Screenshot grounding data
===

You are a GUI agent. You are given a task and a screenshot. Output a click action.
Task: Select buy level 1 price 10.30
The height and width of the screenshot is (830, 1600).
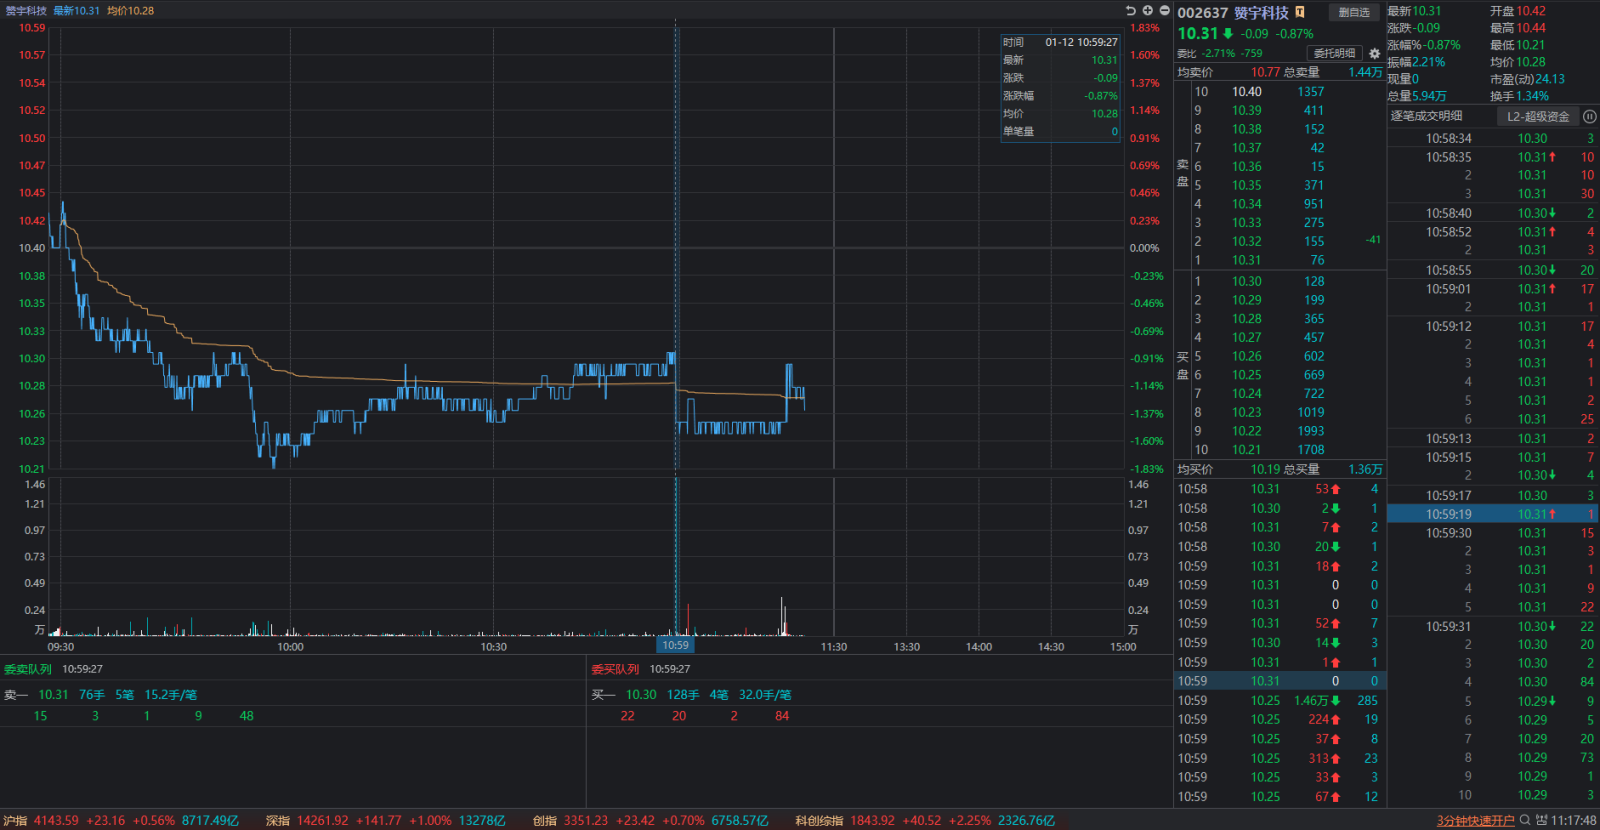tap(1246, 282)
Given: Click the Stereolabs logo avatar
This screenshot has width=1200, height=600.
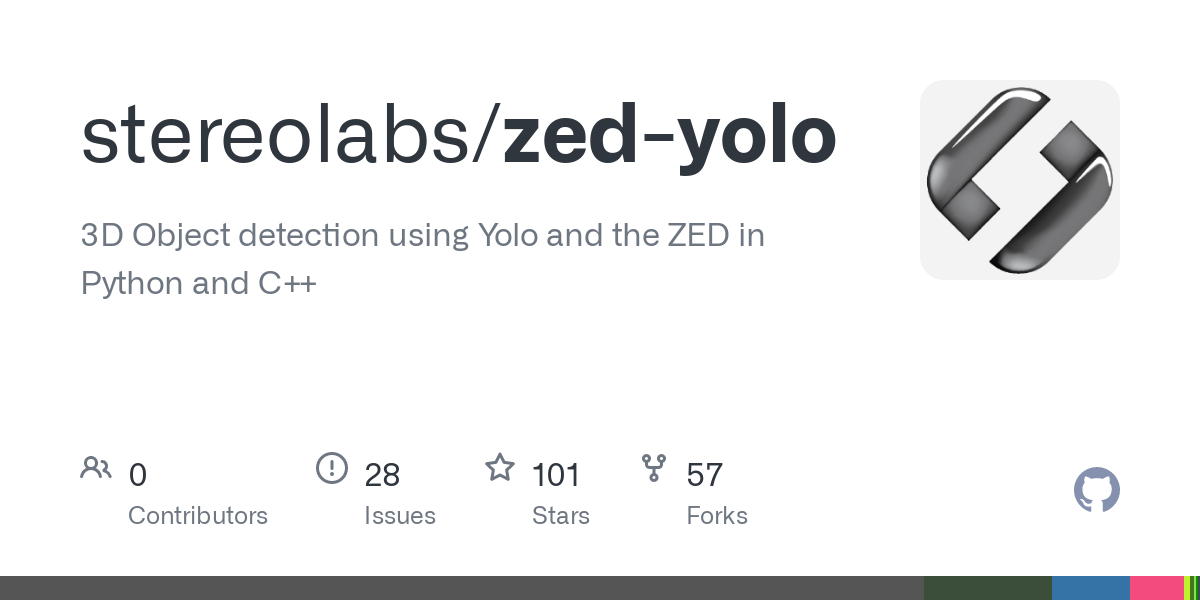Looking at the screenshot, I should (1019, 180).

===

Output the records above character for character, but leave each image out.

You are a GUI agent. You are given a task and a screenshot. Output a click action.
Task: Select buy level 1 price 10.30
The height and width of the screenshot is (830, 1600).
tap(1246, 282)
Given: Click the Stereolabs logo avatar
This screenshot has width=1200, height=600.
Looking at the screenshot, I should (1019, 180).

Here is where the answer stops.